===== SUPPLIED ENTRIES =====
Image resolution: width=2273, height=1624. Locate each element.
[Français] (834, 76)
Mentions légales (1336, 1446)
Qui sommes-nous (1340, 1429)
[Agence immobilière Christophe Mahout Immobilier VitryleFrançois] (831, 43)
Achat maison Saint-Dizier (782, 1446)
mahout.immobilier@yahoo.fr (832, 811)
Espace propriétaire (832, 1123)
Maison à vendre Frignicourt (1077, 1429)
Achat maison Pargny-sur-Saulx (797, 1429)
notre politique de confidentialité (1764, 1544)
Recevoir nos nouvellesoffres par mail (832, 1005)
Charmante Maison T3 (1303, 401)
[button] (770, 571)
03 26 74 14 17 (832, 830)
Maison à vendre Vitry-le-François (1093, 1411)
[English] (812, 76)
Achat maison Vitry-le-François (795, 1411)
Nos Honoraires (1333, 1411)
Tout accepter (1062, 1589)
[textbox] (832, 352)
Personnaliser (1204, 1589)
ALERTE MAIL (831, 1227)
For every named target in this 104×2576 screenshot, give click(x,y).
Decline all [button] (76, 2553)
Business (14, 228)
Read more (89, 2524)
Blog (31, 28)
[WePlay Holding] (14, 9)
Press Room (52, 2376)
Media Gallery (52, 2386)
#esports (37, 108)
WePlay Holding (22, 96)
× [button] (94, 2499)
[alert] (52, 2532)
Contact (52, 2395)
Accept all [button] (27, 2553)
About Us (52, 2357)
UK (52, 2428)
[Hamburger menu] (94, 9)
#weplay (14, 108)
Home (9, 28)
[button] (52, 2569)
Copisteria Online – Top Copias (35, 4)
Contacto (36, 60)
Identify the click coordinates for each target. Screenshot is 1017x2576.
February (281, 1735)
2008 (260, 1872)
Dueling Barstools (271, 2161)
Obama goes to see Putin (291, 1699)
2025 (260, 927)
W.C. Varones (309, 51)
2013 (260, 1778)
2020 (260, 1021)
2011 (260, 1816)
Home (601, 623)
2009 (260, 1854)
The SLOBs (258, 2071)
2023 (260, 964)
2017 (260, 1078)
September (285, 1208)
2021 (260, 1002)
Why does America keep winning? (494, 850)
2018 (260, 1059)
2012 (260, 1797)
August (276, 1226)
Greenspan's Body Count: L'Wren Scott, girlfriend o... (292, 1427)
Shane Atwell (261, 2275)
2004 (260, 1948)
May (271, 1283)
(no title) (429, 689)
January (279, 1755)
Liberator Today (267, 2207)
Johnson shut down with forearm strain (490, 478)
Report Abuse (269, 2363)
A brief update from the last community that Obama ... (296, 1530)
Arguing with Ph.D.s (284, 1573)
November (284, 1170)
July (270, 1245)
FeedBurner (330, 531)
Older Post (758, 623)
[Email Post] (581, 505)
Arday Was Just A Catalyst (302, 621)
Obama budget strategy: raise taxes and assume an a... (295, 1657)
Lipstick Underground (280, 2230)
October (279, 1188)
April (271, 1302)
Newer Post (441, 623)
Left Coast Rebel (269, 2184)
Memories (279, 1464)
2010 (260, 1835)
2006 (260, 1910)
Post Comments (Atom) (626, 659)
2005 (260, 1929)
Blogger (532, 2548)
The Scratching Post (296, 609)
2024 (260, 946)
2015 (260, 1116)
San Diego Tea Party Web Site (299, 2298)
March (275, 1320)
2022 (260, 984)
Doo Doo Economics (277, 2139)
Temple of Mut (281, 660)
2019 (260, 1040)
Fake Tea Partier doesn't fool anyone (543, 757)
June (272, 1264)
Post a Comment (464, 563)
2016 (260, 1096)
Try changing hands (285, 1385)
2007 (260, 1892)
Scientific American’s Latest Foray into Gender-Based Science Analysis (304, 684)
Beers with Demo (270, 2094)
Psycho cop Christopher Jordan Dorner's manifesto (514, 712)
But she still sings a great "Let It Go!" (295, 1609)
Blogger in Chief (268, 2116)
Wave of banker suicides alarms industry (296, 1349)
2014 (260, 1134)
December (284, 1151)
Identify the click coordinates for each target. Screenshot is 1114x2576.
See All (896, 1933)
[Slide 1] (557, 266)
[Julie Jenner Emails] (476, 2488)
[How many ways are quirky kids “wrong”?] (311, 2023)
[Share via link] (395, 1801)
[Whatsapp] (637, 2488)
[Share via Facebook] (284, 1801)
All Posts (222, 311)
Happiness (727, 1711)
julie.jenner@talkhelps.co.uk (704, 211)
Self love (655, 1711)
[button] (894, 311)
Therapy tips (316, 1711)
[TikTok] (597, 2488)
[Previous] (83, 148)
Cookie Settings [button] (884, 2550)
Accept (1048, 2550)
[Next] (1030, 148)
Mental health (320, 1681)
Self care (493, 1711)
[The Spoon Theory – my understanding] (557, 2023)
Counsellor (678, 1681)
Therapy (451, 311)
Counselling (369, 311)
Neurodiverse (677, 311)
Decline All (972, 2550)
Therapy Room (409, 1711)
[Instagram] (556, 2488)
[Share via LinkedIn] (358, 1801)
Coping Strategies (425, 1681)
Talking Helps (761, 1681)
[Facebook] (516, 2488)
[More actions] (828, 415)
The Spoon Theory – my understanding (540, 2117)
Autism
=====
→ WHAT IS REQUIRED:
What lines above contain "button"? Copy them out.

→ OUTPUT BELOW:
[button] (770, 571)
Decline all [button] (76, 2553)
× [button] (94, 2499)
Accept all [button] (27, 2553)
[button] (52, 2569)
[button] (894, 311)
Cookie Settings [button] (884, 2550)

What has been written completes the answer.